ポイント3:離婚の手続きについて知っておく
離婚について相手と話し合って、お互い納得すれば離婚届に記入して役所に持って行くというのが一般的な流れです。ただ、それがうまくいかなかったときの手続きや、それ以外にもやっておいたほうがよい手続きが存在します。
▽ケース1 ~話し合いができない場合 or もめそうな場合~
離婚についてはお互い納得するまで相手と話し合うのが基本です。もしそれが難しい場合は、裁判所で「調停」という手続きができます。
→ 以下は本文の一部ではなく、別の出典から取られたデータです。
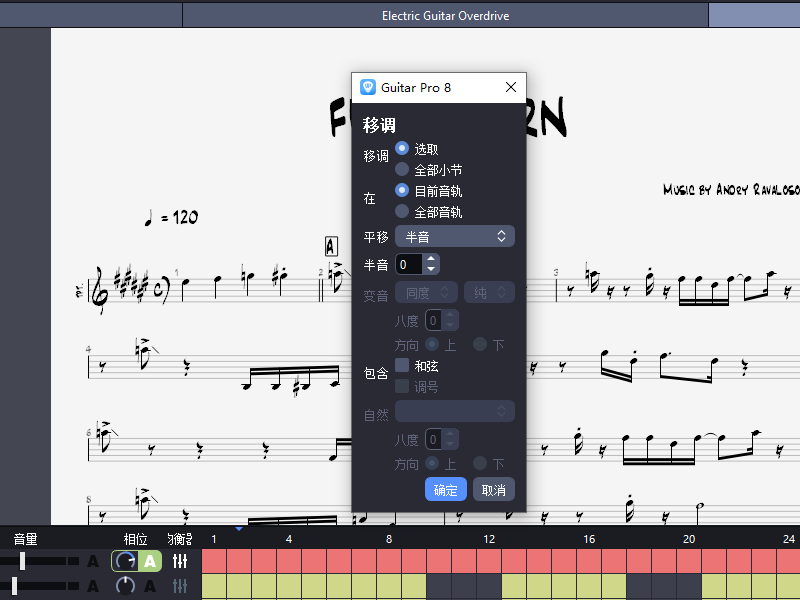
Task: Open the equalizer for the second track
Action: 178,587
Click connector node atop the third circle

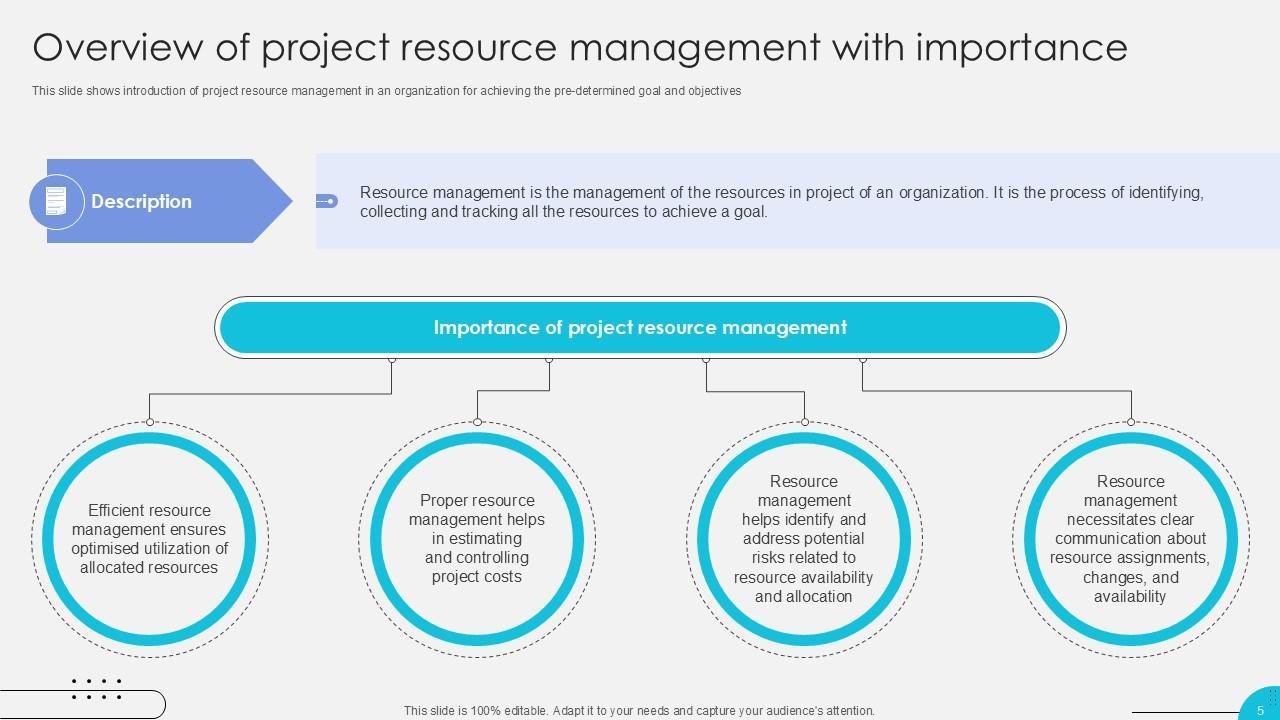click(804, 422)
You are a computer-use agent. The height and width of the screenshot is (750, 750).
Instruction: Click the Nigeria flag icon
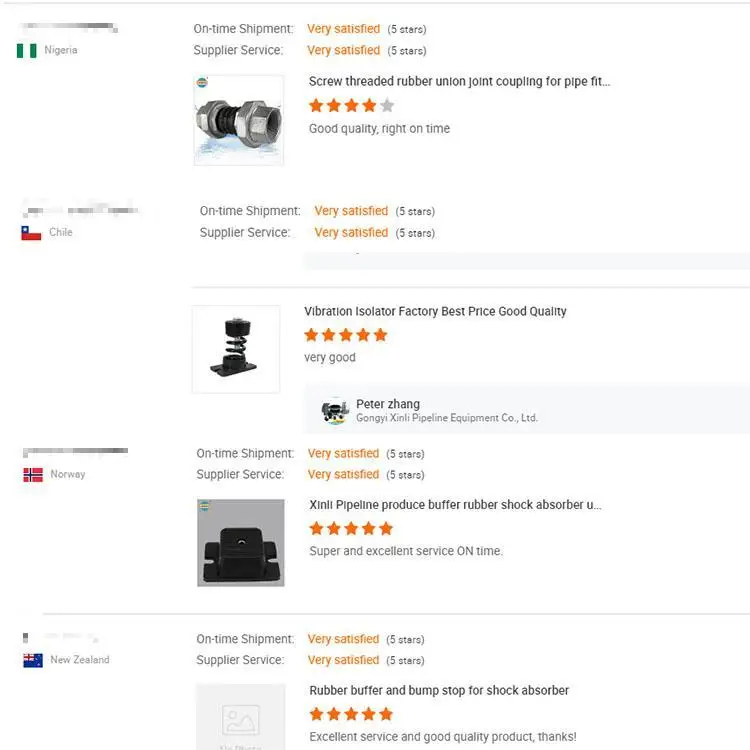pyautogui.click(x=26, y=50)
こじれた場合は裁判になることがあります。相手が浮気やDVなどをしている場合は証拠を押さえておく、離婚成立まで勝手に離婚届を出されないよう役所に「離婚届不受理申出」をしておく、裁判費用を貯めておくといった対策も有効です。
▽ケース2 ~話し合いができた場合~
話し合いの結果は必ず書面に残しましょう。離婚協議書を自分たちで作成することもできますが、おすすめは「公正証書」を作成しておくことです。公正証書は、全国にある公証役場で作成することができ、法律のプロが作成するため強力な法的証拠力があります。
このような手続きができることを知っておくと、あとでトラブルになる事態を防げます。
ポイント4:頼れる人を見つけておく
離婚は重くデリケートな話になりがちなので、親しい友人や親にもなかなか話せず、1人で抱え込んで辛くなってしまう方もいます。誰かひとりでも、話を聞いてくれたりアドバイスをくれたり、離婚前も離婚後も味方になってくれたりする人がいると安心できます。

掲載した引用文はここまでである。